When a psychologist needs a little inspiration, he or she might turn to the wise words of an old master, seeking in some eternal axiom the courage to move forward in the face of uncertainty. Many likely turn to Sigmund Freud, others to William James, a few possibly to B. F. Skinner. James S. Jackson turned to Dan Quayle.
Jackson remembered when Quayle, the notoriously misspoken former Vice President, once (mis)said, “a mind is a terrible thing to lose.” If the statement contained an absurd shred of sagacity, Jackson found it: “I’m going to vindicate Vice President Quayle,” Jackson said during his spring 2004 talk Physical and Mental Health Disparities Among African Americans. “He’s made a very important contribution to science.”
APS Fellow and Charter Member Jackson went so far as to attribute his entire current series of research studies to the quote: “It’s the motivation about losing one’s mind that leads to the differences and discrepancies we see for African Americans between physical health and mental health outcomes,” he said.
While Quayle was the inspiration for the recent research — an expansive, multi-generational study that ran for over two years—Jackson was undoubtedly the impetus. In order to get a comprehensive understanding of how ethnicity effects mental and physical illness, Jackson issued over 6,000 participants a mammoth, 38-section interview called the National Survey of American Life, covering areas such as group and personal identity, discrimination experiences, demographics, immigration status, politics, detention, and use of health resources. Intense medical scrutiny followed the preliminary questions, seeking a participant’s mental health status and family medical history, and even screening them for psychosis.
What Jackson found were two major contributing factors to the above average mental and below average physical health of African Americans in the United States. First, bad structural conditions are related to bad physical health outcomes. And second, the behaviors a person engages in to cope with stress contribute to good mental health outcomes.

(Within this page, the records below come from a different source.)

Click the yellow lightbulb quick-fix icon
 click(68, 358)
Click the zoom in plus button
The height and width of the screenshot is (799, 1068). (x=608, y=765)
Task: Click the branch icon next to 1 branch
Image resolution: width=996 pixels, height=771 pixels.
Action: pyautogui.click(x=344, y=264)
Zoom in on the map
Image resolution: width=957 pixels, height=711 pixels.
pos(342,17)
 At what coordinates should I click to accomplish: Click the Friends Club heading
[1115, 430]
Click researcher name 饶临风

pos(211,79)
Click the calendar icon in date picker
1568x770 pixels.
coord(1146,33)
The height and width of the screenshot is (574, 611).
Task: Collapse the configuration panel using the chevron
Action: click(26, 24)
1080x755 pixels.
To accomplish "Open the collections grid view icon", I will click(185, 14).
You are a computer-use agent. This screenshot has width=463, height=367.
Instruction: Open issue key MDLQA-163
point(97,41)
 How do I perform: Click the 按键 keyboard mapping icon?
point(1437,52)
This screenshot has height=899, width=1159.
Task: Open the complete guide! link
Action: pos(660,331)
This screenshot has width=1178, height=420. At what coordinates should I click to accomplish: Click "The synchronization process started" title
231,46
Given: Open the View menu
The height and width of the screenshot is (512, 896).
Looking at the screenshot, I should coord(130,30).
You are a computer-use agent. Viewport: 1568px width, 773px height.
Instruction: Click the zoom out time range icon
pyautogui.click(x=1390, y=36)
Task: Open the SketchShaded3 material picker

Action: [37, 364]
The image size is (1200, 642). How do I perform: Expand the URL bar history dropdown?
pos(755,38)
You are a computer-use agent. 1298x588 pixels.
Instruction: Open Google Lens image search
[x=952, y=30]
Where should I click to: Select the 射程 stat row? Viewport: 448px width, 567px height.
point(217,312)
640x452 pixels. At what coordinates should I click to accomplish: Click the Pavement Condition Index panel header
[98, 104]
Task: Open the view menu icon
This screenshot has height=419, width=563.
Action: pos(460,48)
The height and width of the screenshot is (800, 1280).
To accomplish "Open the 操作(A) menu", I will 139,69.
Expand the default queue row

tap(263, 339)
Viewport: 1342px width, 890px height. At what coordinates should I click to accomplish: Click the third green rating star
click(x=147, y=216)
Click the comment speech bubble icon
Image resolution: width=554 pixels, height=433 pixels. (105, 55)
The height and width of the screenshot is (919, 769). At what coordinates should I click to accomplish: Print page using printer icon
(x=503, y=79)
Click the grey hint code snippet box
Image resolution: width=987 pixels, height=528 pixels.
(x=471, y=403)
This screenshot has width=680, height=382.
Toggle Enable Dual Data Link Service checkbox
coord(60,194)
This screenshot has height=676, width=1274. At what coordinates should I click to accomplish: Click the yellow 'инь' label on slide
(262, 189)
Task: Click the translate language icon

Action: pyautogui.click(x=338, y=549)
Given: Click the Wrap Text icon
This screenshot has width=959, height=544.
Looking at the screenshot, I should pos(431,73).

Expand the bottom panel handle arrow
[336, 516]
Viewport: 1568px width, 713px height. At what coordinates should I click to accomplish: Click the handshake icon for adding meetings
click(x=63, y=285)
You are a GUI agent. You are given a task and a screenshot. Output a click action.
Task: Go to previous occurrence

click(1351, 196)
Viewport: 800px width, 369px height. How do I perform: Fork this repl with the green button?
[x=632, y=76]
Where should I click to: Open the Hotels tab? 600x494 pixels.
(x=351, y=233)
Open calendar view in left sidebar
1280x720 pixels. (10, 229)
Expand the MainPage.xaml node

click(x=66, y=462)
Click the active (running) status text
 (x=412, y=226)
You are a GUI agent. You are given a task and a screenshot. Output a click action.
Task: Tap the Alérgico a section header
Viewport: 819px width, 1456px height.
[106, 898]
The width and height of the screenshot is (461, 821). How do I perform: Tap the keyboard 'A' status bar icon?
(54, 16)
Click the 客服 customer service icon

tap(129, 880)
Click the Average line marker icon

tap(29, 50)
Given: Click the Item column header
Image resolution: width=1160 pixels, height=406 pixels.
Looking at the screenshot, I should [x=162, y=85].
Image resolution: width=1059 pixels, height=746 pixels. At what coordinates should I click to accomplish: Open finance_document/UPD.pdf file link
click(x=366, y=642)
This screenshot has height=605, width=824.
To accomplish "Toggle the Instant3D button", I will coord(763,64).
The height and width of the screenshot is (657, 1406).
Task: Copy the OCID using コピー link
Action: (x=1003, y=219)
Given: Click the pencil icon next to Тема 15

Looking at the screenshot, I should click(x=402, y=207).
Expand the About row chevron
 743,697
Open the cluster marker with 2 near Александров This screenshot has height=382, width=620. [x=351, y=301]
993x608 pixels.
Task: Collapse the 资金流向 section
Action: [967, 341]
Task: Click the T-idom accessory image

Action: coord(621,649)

“Structural inequalities cause physical health disparities, and they cause psychological and psychiatric disparities,” Jackson said. “What links these two are behaviors.”
But while the connection is straightforward, the rationale behind the behaviors is rather complex.
“Precursors to mental health problems are more available to consciousness than are those of physical health problems,” he said. “If I’m having a bad day, and I’m stressed, I know that I’m stressed. If I’m growing a cancerous tumor, I don’t know that until later. This awareness motivates people to action, because one of the worst things you can do is to lose your mind.”
The motivation Jackson referred to is one that diverts the onset of mental illness through physically abusive activities. Jackson tracked the phenomena to a highly detrimental degree, where dangerous behaviors such as smoking, drinking, and even drug use can have immediate, mollifying effects on the onset of mental anguish.
“You tell people not to drink or smoke because it’s no good for them, and people say, ‘No, I know it’s good for me. I feel less stress, and I feel better about myself.’ ” Though flawed, the logic is difficult to disregard, because the gratification is so instantaneous. “The only problem is, [these behaviors] are killing you.”
Jackson argued that the accumulation of many social factors, tracing back to a person’s youth, contribute to health disparities in African Americans throughout the course of a lifetime. “There are links from childhood in terms of understanding health disparities,” Jackson said. “The roots occur in youth, but the differences don’t emerge until middle and older ages. You cannot understand health disparities outside of a life course perspective.”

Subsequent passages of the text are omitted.